PULLMAN, Wash. — Thanks to a tightening of wheat stocks-to-use ratios in both the domestic and international markets, prices remain at a near decade high (figure 1). However, it might be prudent to begin pricing some of the 2022 wheat crop if you have not already done so. Prices have become quite volatile (see figure 2), and there are some concerns relative to where the U.S. wheat balance sheet may end up at the end of the marketing year. Figure 2 shows the futures price for next summer’s wheat crop increased $2.00 per bushel between early July and late November, but in recent weeks has given almost $0.80 of that back. There are reasons to continue to be optimistic about prices for the 2022 crop, but over the next month or two I believe downside risk may be greater than additional upside potential.
USDA reduced their total wheat export projection this month by 20 million bushels. If realized, this will be the lowest wheat export volume in 6 years. A larger concern, however, is that the current pace of weekly export shipments does not support the new forecast. Through mid-December we were only exporting about half of the wheat needed to reach USDA’s forecast.
The export shipments by week are reported every Thursday (for exports through Thursday the previous week). We need to see those averages between 19 and 20 million bushels per week through the remainder of the marketing year if we hope to hit USDA’s current forecast. If exports continue to lag, expect to see USDA reduce their export forecast and increase ending stocks in later issues of their monthly World Agricultural Supply and Demand Estimates.
USDA is also currently forecasting an increase in U.S. wheat acres for 2022. If this is realized and spring growing conditions are better than last year, we could see a significant increase in total wheat production this year compared to 2021. USDA will report their winter wheat acreage estimate on January 12, and their first estimate of spring wheat acres on March 31. We will likely see many private estimates for both those numbers prior to the USDA releases. If increased acres are confirmed and there are no production scares, prices could be pressured.

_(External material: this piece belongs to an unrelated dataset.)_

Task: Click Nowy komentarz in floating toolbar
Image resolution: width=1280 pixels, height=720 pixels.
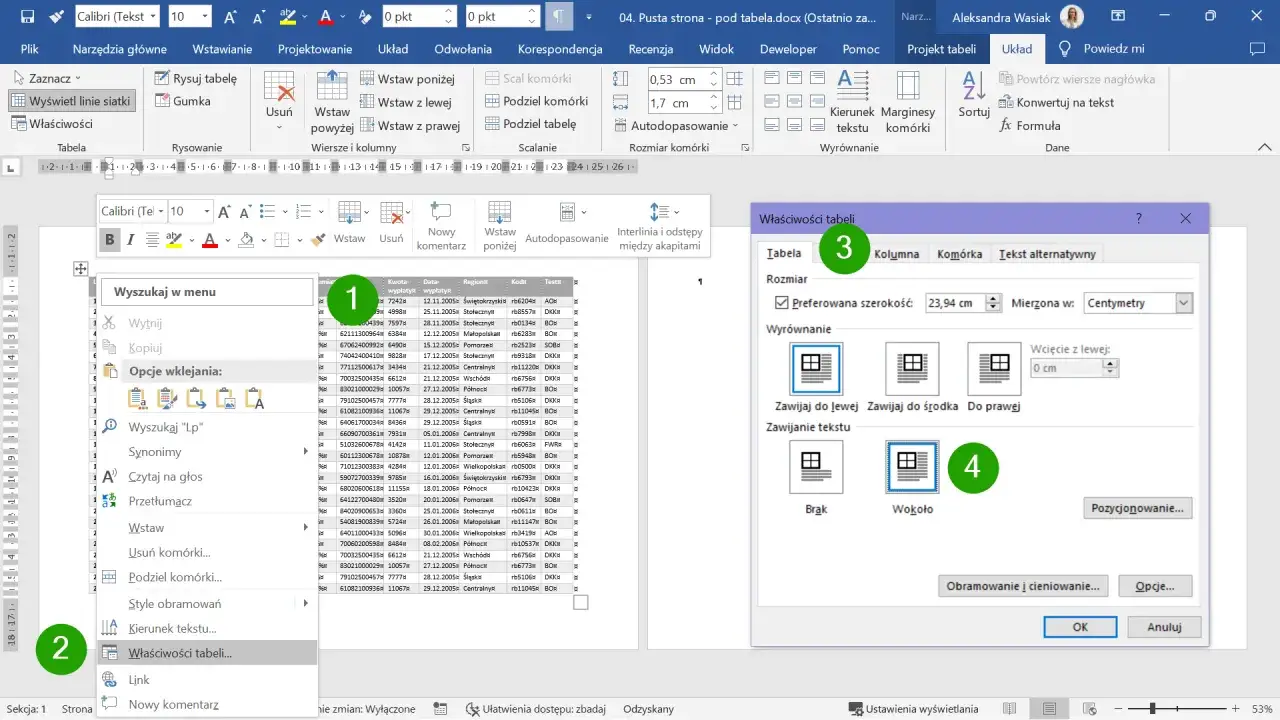Action: [x=441, y=225]
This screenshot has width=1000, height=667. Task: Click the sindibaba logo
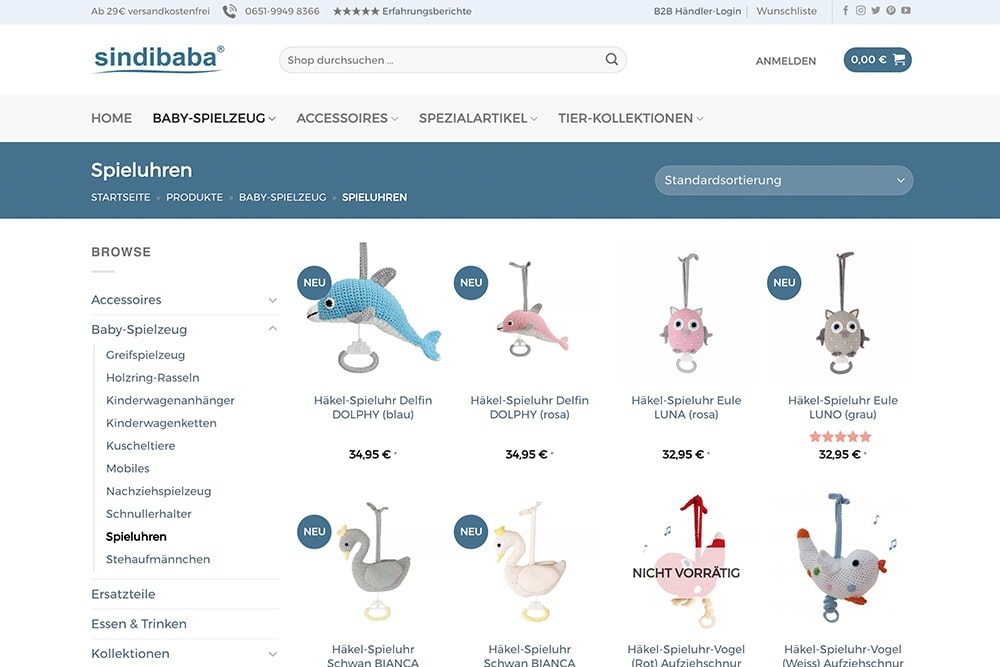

Neither of these challenges (lagging exports or increased production) point to an immediate collapse in wheat prices, but we will see above average price volatility as the market sorts these events out. If you choose to delay pricing any wheat for next summer’s harvest, you are basically betting that:
- Any potential increase in production is either not realized or small, and/or
- The export pace will pick up in the coming weeks and the current estimate will hold up, and/or
- World consumption will continue to exceed world production in 2022/23 (the crop year over which next summer’s harvest will be consumed) and more than offset any bearish news in the domestic market.
All the conditions above represent possibilities. The question is how much do you want to risk hoping they are realized, especially given current prices compared to those available the previous several years.